Gemäss den Schätzungen von Complementa müssen die Pensionskassen aktuell eine Rendite von mindestens 1.9 Prozent erwirtschaften, um den Deckungsgrad konstant zu halten. Dieser Wert zeigt an, zu wie viel Prozent die Verpflichtungen einer Vorsorgeeinrichtung an einem bestimmten Stichtag mit Vermögenswerten gedeckt sind.
Die arbeitende Bevölkerung habe aber zumindest 2021 von guten Anlageergebnissen profitiert, führte Sutter weiter aus: «Denn im letzten Jahr durften sich die Arbeitnehmenden über eine üppige Verzinsung von 3.8 Prozent des Vorsorgekapitals freuen.» Zum Vergleich: Die durchschnittliche Verzinsung der aktiv Versicherten über die letzten 20 Jahre betrug 2.4 Prozent.

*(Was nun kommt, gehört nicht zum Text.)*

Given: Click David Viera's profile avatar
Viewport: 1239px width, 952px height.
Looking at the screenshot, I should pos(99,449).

Neue Tiefststände weist die Pensionskassenstudie «Risiko Check-up 2022» von Complementa hingegen beim Umwandlungssatz aus. Der durchschnittlich angewendete Satz habe mit 5.39 Prozent nochmals um 0.1 Prozentpunkte tiefer gelegen als im Vorjahr. «Und für die kommenden Jahre können weitere Senkungen des Umwandlungssatzes erwartet werden», prognostizierte Sutter.
Auch deshalb seien die Pensionskassen weiterhin dabei, die festverzinslichen Anlagen wie Obligationen abzubauen. Ende 2021 hätten weniger als ein Drittel der Gelder noch in festverzinslichen Anlagen gesteckt: «Ein neuer Tiefststand», so Sutter.

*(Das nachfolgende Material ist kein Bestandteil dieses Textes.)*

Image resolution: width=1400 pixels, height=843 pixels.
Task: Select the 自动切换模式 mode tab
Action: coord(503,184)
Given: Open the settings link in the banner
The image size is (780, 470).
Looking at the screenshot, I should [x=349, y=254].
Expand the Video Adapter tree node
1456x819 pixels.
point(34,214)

Dafür verteilten die Schweizer Pensionskassen die freiwerdenden Mittel hauptsächlich auf Immobilien und Alternative Anlagen, darunter auch Infrastrukturanlagen. So stellte 2021 die Anlageklasse Infrastruktur, gemessen an der Anzahl investierter Pensionskassen, laut Complementa erstmals die beliebteste Subkategorie bei Alternativen Anlagen dar.

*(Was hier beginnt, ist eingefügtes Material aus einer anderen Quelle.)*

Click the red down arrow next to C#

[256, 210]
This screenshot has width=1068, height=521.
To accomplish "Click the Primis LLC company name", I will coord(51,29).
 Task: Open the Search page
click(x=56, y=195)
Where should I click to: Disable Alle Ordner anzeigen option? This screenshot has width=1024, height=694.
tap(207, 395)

In das Geschäft mit Infrastrukturanlagen investierten die meisten Pensionskassen laut der Studie entweder auf der Suche nach zusätzlichen Renditequellen oder aufgrund von Diversifikationseffekten. Auf der Gegenseite gaben Pensionskassen ohne Infrastrukturanlagen vor allem an, wegen der Illiquidität der Anlageklasse auf ein Investment zu verzichten. (sda/awp)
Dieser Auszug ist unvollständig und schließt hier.